## Data for analysis

_ _ _ _

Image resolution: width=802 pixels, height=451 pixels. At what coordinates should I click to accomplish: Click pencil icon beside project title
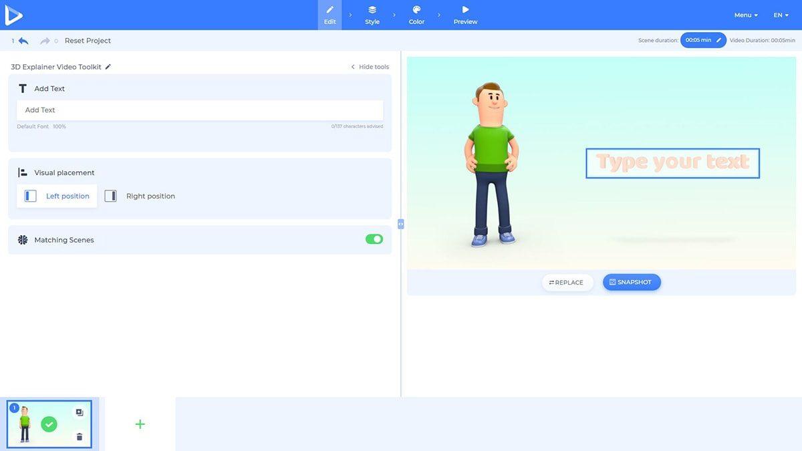tap(108, 67)
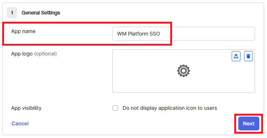Click the upload logo icon

(236, 56)
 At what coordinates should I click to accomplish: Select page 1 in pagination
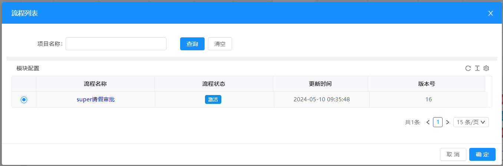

_ _ _ _

The full listing above, duplicated exactly and without its pictures, is the answer.

## Expected answer
Image resolution: width=802 pixels, height=451 pixels. At what coordinates should I click to accomplish: Click pencil icon beside project title
tap(108, 67)
Click the upload logo icon

(236, 56)
 At what coordinates should I click to accomplish: Select page 1 in pagination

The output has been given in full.